Upgrading to DataStax Enterprise 4.7 or 4.8
Instructions to upgrade to DataStax Enterprise 4.7 or 4.8 from DataStax Enterprise 4.0, 4.5, or 4.6.
DataStax Enterprise and Apache Cassandra™ configuration files
Configuration file | Installer-Services and package installations | Installer-No Services and tarball installations |
---|---|---|
DataStax Enterprise configuration files | ||
dse | /etc/default/dse (systemd) or /etc/init.d/ (SystemV) | N/A. Node type is set via command line flags. |
byoh-env.sh | /etc/dse/byoh-env.sh | install_location/bin/byoh-env.sh |
dse.yaml | /etc/dse/dse.yaml | install_location/resources/dse/conf/dse.yaml |
logback.xml | /etc/dse/cassandra/logback.xml | install_location/resources/logback.xml |
spark-env.sh | /etc/dse/spark/spark-env.sh | install_location/resources/spark/conf/spark-env.sh |
spark-defaults.conf | /etc/dse/spark/spark-defaults.conf | install_location/resources/spark/conf/spark-defaults.conf |
Cassandra configuration files | ||
cassandra.yaml | /etc/dse/cassandra/cassandra.yaml | install_location/conf/cassandra.yaml |
cassandra.in.sh | /usr/share/cassandra/cassandra.in.sh | install_location/bin/cassandra.in.sh |
cassandra-env.sh | /etc/dse/cassandra/cassandra-env.sh | install_location/conf/cassandra-env.sh |
cassandra-rackdc.properties | /etc/dse/cassandra/cassandra-rackdc.properties | install_location/conf/cassandra-rackdc.properties |
cassandra-topology.properties | /etc/dse/cassandra/cassandra-topology.properties | install_location/conf/cassandra-topology.properties |
jmxremote.password | /etc/cassandra/jmxremote.password | install_location/conf/jmxremote.password |
Tomcat server configuration file | ||
server.xml | /etc/dse/resources/tomcat/conf/server.xml | install_location/resources/tomcat/conf/server.xml |
cassandra.yaml
The location of the cassandra.yaml file depends on the type of installation:
Package installations |
/etc/cassandra/cassandra.yaml |
Tarball installations |
install_location/conf/cassandra.yaml |
Upgrading major Cassandra version
Upgrading SSTables is required for upgrades that contain major Apache Cassandra releases:- DataStax Enterprise 6.7 is compatible with Cassandra 3.11.

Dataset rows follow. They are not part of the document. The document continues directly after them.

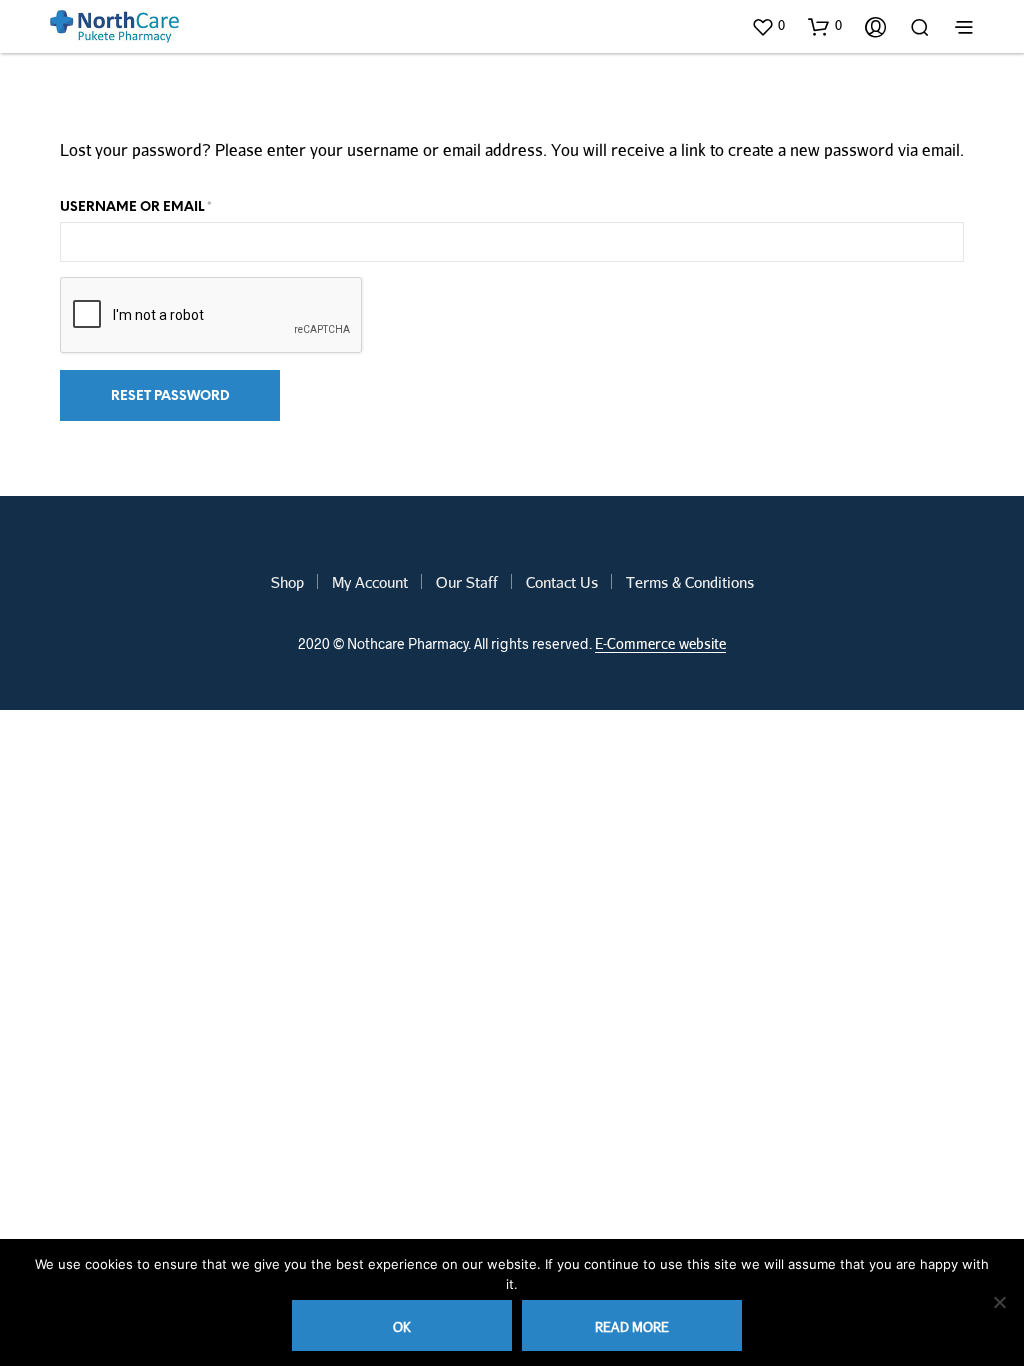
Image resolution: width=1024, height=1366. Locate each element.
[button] (768, 26)
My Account (370, 582)
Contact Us (562, 582)
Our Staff (467, 582)
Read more (632, 1327)
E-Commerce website (660, 644)
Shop (287, 582)
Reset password (170, 396)
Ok (402, 1327)
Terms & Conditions (690, 582)
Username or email (136, 207)
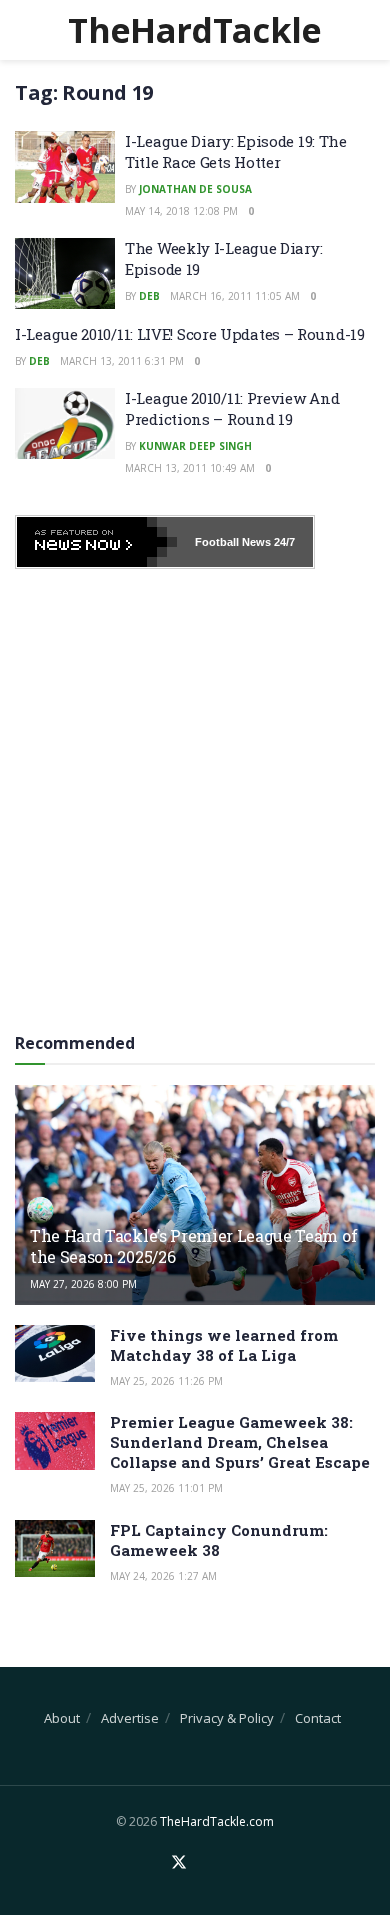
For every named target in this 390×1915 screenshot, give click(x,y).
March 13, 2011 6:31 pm (122, 361)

- DataStax Enterprise 6.0 is compatible with Cassandra 3.11.
- DataStax Enterprise 5.1 uses Cassandra 3.11.
- DataStax Enterprise 5.0 uses Cassandra 3.0.

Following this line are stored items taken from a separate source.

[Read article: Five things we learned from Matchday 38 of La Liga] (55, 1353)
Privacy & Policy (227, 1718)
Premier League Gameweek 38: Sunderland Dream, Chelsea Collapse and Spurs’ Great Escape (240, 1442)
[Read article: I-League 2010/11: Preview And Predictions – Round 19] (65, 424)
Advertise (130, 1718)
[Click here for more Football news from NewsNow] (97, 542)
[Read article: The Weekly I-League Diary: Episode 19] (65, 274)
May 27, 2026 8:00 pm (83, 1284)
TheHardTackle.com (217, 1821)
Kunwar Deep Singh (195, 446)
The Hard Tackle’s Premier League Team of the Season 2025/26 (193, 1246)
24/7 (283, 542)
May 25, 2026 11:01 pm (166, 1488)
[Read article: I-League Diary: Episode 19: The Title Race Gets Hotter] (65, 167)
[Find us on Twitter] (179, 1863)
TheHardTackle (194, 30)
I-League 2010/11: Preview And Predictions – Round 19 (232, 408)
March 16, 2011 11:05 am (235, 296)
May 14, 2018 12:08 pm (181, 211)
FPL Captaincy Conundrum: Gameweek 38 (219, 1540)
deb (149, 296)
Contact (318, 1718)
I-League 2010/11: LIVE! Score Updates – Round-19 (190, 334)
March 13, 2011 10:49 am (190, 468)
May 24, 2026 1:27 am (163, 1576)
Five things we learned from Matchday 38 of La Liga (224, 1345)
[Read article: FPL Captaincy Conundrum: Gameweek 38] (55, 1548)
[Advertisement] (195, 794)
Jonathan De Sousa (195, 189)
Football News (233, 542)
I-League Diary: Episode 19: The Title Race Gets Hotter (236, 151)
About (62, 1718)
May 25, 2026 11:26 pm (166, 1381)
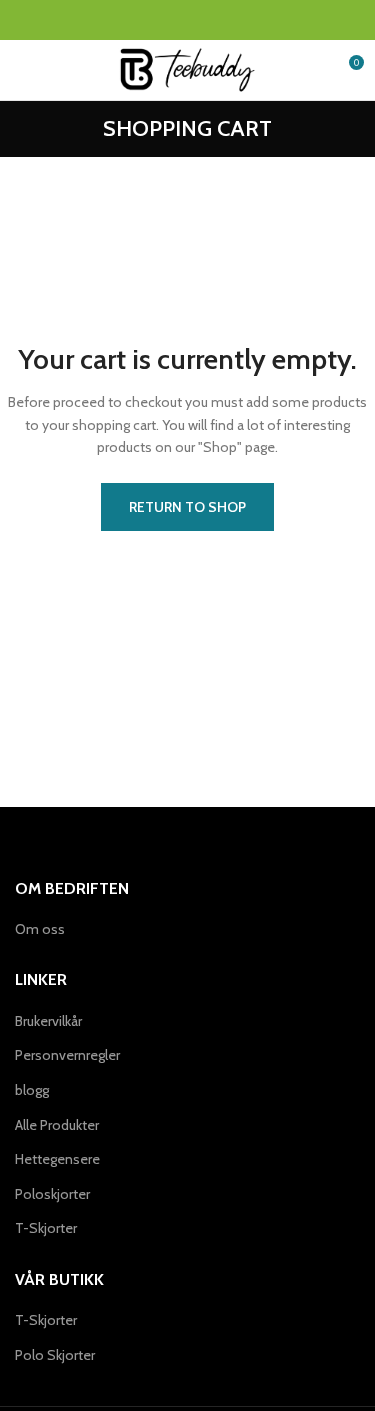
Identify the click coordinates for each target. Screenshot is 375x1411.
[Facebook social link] (141, 20)
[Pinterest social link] (187, 20)
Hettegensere (57, 1159)
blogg (32, 1090)
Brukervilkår (48, 1021)
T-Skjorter (46, 1228)
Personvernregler (67, 1055)
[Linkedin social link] (210, 20)
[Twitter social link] (164, 20)
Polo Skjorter (55, 1355)
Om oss (40, 929)
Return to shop (187, 507)
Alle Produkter (57, 1125)
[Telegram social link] (233, 20)
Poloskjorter (52, 1194)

- DataStax Enterprise 4.7 to 4.8 use Cassandra 2.1.
- DataStax Enterprise 4.0 to 4.6 use Cassandra 2.0.
Upgrade order
Upgrade nodes in this order:- In multiple datacenter clusters, upgrade every node in one datacenter before upgrading another datacenter.
- Upgrade the seed nodes within a datacenter first.
- Upgrade nodes in this order:
- DSE Analytics datacenters
- Transactional/DSE Graph datacenters
- DSE Search datacenters
Follow these instructions to upgrade from DataStax Enterprise 4.0, 4.5, and 4.6 to DataStax Enterprise 4.7 or 4.8.
Cassandra version change
Upgrading 4.0, 4.5, and 4.6 to DataStax Enterprise 4.7 or 4.8 includes a major Cassandra version change. Be sure to follow the recommendations for upgrading the SSTables.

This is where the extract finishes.